There is also grieving in the form of vigils. One example of a vigil is this guy who makes crosses every time there is some kind of tragedy. Vigils are often a good way to remember the victims, to pray for the healing of the survivors, to talk about what they were like as people.

Some people even want to take action by demanding that the laws change a good example of this would be March for Our Lives, which happened after the Parkland shooting last year. This march was fighting for gun control or should I say changes in the gun laws America currently has.

Some people also do acts of solidarity, for example, wearing a hijab like the prime minister of New Zealand did when she went to go visit the Christchurch shooting survivors. My community college had something a couple of years ago called Hijab Day to help show solidarity with our friends. I participated, and it was quite an experience—no one should ever be afraid to be who they are.

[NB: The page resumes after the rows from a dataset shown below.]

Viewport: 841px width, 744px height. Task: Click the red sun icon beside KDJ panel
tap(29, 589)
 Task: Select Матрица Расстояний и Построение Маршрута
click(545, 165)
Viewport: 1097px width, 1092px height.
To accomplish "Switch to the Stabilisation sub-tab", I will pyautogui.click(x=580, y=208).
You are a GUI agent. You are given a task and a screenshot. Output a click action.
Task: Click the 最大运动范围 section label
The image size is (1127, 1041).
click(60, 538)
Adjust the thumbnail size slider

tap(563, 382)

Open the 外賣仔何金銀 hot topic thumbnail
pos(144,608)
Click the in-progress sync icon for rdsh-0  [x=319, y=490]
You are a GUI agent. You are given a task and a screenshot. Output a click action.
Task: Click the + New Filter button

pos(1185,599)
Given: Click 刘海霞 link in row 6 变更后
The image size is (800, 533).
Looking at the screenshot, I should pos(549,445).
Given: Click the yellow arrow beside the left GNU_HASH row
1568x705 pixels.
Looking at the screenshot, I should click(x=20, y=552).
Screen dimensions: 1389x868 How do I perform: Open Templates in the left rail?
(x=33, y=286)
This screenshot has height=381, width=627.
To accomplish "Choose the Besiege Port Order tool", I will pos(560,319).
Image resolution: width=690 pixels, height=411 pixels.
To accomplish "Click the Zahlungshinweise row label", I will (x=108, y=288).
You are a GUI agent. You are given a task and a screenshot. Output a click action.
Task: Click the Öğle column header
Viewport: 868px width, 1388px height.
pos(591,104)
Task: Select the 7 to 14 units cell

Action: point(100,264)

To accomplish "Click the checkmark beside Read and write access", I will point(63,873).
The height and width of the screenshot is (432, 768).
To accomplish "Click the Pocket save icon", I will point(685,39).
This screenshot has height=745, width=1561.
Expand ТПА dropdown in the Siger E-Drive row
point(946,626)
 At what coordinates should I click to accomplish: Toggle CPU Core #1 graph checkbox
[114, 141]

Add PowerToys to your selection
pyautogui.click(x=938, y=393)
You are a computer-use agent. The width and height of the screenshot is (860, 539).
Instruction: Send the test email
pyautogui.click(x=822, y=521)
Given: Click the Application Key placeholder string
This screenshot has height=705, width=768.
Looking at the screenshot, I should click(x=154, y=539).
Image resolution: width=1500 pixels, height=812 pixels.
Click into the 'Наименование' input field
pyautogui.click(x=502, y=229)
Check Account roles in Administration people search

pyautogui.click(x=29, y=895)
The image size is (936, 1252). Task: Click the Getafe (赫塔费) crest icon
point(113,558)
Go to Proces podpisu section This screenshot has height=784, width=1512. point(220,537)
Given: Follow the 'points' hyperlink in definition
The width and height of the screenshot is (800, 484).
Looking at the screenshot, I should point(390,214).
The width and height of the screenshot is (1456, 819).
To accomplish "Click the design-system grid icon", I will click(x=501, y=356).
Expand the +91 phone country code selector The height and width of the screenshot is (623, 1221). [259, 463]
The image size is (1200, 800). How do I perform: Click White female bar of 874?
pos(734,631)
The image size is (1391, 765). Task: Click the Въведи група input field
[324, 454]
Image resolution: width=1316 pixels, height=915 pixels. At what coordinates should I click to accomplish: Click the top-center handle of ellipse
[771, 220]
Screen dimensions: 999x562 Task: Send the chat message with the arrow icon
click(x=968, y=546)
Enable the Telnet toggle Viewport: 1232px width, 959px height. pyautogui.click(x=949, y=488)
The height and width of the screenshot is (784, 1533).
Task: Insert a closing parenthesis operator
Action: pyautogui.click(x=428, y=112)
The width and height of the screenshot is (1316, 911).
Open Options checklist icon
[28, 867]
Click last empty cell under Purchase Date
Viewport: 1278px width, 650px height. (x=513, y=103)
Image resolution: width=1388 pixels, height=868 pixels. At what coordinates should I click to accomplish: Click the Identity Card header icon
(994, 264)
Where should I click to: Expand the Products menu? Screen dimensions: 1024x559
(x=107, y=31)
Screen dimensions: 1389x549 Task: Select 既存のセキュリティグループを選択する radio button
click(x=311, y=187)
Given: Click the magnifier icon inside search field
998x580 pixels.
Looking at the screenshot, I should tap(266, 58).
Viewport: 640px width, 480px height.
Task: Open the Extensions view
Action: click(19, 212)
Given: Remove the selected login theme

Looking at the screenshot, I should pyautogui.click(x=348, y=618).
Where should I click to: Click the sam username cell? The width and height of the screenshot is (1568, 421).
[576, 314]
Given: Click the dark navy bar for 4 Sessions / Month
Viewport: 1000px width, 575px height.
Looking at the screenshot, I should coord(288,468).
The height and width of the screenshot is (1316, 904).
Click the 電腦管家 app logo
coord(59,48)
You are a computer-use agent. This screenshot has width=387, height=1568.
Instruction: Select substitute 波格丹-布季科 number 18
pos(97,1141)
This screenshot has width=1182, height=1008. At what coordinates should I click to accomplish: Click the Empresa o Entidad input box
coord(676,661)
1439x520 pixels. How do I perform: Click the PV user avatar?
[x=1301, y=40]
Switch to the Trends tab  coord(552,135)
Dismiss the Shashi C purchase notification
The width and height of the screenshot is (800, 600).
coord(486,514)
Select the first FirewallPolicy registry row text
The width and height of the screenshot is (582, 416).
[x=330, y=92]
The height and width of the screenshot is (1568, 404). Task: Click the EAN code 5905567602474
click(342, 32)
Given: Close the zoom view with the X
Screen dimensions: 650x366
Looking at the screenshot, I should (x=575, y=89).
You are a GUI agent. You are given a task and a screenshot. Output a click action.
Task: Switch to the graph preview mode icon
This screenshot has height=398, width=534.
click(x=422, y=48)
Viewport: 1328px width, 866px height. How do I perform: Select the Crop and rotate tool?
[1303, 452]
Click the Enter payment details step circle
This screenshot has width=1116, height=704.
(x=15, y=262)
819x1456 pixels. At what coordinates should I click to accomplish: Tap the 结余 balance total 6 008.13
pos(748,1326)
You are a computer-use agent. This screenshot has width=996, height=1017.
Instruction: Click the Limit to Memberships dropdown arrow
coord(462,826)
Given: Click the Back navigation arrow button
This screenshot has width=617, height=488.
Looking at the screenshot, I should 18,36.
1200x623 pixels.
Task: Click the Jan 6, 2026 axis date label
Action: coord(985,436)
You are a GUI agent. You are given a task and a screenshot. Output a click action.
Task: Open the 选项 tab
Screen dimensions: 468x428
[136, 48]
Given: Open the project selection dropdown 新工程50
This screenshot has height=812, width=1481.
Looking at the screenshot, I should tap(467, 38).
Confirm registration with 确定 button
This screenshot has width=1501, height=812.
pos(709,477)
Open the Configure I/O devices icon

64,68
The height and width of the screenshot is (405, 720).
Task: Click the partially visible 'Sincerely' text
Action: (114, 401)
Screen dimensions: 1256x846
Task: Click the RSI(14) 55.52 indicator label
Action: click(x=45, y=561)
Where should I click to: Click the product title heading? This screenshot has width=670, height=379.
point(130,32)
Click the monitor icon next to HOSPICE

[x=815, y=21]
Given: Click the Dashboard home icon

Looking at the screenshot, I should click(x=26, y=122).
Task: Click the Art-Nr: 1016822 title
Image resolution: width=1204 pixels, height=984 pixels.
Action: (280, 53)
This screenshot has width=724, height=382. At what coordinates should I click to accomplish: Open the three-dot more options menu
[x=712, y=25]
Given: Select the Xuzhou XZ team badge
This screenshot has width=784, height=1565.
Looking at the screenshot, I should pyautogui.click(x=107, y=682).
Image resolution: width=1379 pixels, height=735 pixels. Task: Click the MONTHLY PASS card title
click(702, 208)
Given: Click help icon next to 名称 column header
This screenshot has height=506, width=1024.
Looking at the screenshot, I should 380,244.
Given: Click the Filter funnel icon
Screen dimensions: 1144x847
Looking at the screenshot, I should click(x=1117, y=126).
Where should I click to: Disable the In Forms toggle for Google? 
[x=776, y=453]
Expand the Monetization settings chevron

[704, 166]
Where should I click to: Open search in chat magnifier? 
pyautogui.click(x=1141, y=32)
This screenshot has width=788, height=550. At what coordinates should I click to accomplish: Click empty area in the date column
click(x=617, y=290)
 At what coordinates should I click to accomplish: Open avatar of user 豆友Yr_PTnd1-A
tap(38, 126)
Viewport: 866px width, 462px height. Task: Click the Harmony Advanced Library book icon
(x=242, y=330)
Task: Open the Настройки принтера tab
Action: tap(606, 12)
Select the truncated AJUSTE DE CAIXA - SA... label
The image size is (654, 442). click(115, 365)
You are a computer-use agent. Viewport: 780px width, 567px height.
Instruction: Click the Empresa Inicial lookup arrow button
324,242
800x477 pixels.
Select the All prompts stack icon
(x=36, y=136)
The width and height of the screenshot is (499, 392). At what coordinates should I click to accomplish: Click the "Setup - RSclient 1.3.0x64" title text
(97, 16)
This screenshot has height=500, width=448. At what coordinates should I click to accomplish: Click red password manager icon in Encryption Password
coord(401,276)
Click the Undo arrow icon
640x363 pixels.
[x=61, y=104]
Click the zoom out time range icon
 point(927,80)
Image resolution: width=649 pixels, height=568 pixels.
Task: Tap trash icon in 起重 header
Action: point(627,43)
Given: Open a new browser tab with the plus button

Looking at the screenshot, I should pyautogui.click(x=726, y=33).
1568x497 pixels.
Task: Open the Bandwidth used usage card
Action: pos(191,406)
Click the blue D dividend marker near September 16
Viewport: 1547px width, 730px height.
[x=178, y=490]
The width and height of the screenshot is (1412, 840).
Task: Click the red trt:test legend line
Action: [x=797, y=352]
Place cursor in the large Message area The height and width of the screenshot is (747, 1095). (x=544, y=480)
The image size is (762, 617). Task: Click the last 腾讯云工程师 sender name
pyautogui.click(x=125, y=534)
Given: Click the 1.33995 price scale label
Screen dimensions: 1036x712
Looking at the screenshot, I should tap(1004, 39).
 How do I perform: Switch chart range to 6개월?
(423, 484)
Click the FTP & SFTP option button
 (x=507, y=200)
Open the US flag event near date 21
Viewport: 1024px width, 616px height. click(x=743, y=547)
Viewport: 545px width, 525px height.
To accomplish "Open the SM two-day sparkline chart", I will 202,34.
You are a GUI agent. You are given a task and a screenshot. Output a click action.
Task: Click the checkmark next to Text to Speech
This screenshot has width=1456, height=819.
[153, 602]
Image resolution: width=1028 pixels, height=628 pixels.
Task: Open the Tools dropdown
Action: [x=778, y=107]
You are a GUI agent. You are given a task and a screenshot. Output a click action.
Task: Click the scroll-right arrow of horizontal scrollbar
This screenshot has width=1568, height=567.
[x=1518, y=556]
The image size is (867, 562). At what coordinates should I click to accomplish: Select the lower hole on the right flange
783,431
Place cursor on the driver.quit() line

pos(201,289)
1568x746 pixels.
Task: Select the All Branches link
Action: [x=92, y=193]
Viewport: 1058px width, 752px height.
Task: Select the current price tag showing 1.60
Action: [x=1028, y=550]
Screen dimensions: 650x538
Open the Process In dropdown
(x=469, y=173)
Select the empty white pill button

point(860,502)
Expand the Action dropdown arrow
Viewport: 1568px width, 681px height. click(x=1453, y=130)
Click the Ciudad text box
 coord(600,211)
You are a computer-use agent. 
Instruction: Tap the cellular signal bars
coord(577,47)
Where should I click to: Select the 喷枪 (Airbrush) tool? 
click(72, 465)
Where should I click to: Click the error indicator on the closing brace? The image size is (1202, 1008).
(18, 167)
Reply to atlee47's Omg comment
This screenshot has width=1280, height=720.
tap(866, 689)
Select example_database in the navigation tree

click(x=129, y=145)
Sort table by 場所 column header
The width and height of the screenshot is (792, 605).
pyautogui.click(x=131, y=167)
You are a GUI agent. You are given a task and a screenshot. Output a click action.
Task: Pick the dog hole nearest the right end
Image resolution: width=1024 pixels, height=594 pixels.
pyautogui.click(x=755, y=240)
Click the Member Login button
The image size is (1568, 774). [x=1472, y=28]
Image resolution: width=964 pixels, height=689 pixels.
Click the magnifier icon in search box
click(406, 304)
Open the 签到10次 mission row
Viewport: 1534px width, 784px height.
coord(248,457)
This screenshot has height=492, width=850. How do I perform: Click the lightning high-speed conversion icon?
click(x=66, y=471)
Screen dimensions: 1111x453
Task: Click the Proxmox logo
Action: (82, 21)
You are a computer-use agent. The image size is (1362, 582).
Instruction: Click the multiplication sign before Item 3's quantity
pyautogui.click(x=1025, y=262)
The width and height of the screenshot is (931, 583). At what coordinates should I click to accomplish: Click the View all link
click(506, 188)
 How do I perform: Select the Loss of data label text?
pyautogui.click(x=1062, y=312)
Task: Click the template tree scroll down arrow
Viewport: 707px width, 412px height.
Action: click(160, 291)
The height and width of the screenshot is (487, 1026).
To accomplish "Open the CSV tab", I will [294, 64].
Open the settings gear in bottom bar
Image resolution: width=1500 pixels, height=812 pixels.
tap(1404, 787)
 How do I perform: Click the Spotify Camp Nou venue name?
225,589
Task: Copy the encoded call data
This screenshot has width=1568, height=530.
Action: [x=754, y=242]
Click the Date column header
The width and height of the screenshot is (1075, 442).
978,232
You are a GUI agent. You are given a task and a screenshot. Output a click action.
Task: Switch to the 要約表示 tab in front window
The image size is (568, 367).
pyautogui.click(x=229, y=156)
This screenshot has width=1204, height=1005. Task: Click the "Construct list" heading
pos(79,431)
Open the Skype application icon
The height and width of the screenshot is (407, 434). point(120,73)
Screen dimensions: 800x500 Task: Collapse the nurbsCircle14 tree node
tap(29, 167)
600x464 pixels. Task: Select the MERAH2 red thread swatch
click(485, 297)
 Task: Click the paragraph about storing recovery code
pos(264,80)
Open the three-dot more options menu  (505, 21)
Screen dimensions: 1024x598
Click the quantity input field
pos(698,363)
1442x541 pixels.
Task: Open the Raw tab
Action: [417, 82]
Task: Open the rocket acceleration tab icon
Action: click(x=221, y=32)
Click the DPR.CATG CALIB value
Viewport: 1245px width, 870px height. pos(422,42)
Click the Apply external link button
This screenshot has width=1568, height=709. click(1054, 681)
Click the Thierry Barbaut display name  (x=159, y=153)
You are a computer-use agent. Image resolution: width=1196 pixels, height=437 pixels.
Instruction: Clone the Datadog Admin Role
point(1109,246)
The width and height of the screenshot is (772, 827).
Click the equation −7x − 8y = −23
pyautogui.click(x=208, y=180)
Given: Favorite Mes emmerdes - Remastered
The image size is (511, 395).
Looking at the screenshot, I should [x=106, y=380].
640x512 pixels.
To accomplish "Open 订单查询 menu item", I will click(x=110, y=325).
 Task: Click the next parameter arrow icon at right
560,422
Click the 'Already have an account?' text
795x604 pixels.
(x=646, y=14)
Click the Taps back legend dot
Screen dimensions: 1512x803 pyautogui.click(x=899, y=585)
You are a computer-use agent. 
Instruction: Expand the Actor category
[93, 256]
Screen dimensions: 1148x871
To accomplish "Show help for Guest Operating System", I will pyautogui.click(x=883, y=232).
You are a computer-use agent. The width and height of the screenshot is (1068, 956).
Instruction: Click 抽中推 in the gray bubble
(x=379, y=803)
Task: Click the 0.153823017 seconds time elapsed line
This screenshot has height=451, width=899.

There is never a right or wrong way to react, and no one should ever criticize one another for how they react. It's not a test where there is a right or wrong answer—everyone is different and that is okay.

No one should ever have to be afraid to go to school, go to work, or go to their place of worship or wherever they decide to go. Whatever we decide to do to make a change, as long as we are taking some kind of action, is good enough for me.

Nothing ever gets done by sitting around and doing nothing, so whatever it is you do, get out there and do it. As long as you are showing support it doesn't matter how you show it.